Handy shows how dramatic changes are transforming
businesses, education, and the nature of work. We can see
them in astounding new developments in technology, in the
shift in demand from manual to cerebral skills, and in the
virtual disappearance of lifelong, full-time jobs. Handy
maintains that discontinuous, upside-down thinking. We need
new kinds of organizations, new approaches to work, new
types of schools, and new ideas about the nature of our
society.
Handy provides an incisive look at the kinds
of organizations that will thrive in the future: the "shamrock
organization," based around a core of essential executives
and workers, supported by outside contractors and part-time
help; the "federal organization," with a central
function that is concerned primarily with long-term strategy
and leaves day-to-day decision making to independent units;
and the "Triple I organization" which focuses
on intelligence, information, and ideas as primary sources
of competitive advantage, Handy graphically illustrates
how these changing organizations will affect every aspect
of our lives, from how we think about our careers to how
we educate our children. He demonstrates that what has worked
in the past won't work in the future; it is time for bold
imaginings, for thinking the unlikely and doing the unreasonable.

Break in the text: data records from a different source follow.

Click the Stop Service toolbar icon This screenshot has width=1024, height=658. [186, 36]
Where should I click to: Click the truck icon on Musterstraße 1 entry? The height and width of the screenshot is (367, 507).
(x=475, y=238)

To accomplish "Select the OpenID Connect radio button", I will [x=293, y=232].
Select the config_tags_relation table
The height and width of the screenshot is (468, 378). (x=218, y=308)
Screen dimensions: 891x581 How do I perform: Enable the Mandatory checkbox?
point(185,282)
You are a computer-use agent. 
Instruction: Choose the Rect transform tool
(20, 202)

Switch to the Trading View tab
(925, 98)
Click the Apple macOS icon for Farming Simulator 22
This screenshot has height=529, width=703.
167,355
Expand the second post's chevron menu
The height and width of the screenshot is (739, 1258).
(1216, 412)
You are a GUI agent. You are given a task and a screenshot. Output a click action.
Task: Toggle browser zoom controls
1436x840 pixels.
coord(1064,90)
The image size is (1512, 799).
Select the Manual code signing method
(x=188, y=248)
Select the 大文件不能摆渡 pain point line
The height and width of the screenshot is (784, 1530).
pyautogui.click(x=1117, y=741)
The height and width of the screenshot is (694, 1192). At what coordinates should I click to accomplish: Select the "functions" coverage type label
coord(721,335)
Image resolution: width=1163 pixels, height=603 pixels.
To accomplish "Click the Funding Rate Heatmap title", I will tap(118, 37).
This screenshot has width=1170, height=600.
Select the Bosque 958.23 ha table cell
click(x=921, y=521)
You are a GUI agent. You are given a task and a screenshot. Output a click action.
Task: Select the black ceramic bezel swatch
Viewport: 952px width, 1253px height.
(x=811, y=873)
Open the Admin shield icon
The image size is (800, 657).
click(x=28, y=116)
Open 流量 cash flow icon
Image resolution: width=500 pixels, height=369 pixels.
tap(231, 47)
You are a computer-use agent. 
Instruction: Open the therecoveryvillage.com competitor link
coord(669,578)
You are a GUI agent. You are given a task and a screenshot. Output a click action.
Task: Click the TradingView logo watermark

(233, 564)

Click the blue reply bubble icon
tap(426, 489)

The Age of Unreason offers profound
insights into the world we live in at the end of the twentieth
century. It should be read by anyone wondering how to prepare
for life in the twenty-first.
Charles Handy is visiting professor at
the London Business School and a consultant to a wide variety
of organizations in business, government, education, and
health. In 1977 he was appointed Warden of St. George's
House in Windsor Castle, and currently he is Chairman of
the Royal Society of Arts. His published books include Understanding
Organizations, Gods of Management, The Future
of Work, and The Making of Managers.